Advertisement - Click to support our sponsors.


Starbulletin.com


Wednesday, September 6, 2000



Bishop Museum
anthropologist to
receive honor


Star-Bulletin staff

Yosihiko Sinoto, senior anthropologist at the Bishop Museum, will be honored tomorrow for a distinguished new title as "Knight of Tahiti Nui."

The Japanese Cultural Center of Hawaii and the Joseph Heco Society of Hawaii are sponsoring a reception for Sinoto, one of the Pacific's leading anthropologists, at 5 p.m. at the cultural center.

In a ceremony in Tahiti on June 29, Gascon Flosse, president of French Polynesia, pinned a medal on Sir Yosihiko Sinoto as Knight of Tahiti Nui, Order of the Grand Chevalier.

Sinoto holds the Kenneth Pike Emory Distinguished Chair in Anthropology at the Bishop Museum. He first went to Tahiti with Emory in 1960 and has since explored and excavated the Society Islands, Marquesas, Tuamotus and others to study ancient settlements and artifacts, migration patterns and Polynesian cultural ties.

He led a campaign to restore abandoned marae (temples) of French Polynesia and led a movement to establish a cultural and environmental conservation district on the island of Huahine.
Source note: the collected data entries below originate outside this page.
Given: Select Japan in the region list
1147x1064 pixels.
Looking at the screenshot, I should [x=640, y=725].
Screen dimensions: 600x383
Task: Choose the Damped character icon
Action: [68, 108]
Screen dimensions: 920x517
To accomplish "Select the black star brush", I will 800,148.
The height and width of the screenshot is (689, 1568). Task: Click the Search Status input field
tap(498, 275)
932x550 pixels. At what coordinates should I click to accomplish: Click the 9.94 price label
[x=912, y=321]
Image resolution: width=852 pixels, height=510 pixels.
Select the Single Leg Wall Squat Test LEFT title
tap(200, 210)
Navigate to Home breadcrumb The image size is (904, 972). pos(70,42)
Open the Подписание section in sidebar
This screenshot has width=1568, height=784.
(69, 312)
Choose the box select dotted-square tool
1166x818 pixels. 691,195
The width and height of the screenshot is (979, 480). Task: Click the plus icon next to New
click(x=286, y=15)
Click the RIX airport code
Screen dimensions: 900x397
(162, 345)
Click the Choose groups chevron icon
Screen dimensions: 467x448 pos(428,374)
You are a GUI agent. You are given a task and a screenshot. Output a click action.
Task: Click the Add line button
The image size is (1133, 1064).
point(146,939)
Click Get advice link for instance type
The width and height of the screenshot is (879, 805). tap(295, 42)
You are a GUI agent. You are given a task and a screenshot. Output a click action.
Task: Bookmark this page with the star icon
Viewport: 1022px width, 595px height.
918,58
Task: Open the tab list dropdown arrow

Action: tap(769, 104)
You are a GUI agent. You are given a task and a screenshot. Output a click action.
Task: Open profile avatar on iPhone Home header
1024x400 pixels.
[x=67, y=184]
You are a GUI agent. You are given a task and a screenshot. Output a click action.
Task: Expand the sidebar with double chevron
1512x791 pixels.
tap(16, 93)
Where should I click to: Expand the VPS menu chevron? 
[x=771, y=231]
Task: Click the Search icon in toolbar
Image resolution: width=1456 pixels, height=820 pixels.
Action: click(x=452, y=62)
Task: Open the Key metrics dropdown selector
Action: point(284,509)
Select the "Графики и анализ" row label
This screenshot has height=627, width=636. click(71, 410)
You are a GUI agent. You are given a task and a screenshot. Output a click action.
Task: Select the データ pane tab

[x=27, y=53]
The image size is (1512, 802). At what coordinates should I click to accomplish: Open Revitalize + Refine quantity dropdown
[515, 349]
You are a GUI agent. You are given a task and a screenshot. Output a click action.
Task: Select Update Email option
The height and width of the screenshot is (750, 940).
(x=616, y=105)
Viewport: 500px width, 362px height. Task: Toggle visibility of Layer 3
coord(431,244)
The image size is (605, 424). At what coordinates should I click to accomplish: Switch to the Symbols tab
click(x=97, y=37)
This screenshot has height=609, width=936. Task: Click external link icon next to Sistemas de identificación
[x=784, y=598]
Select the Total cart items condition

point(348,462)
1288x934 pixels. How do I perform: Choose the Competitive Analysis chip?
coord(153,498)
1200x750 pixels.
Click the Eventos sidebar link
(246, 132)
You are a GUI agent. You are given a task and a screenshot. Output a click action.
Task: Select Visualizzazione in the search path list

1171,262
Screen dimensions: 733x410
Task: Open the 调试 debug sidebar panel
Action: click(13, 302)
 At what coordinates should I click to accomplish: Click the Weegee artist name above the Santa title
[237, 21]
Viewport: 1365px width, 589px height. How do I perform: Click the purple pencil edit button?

In 1977, he discovered the preserved remnant of an ancient deep-sea voyaging canoe.

"For many years you have undertaken some important research programs on the life and origin of our people," Flosse said in a letter to Sinoto. "These undertakings have allowed us to better understand the origin of our ancestors and their life patterns.

"Due to your contribution, a big page of our history was written."

As members of the Joseph Heco Society of Honolulu, Sinoto and his wife, Kazuko, also are involved in tracing and writing the history of about 100 Japanese nationals who reached Hawaii's shores before the first organized Japanese immigrants arrived in 1868.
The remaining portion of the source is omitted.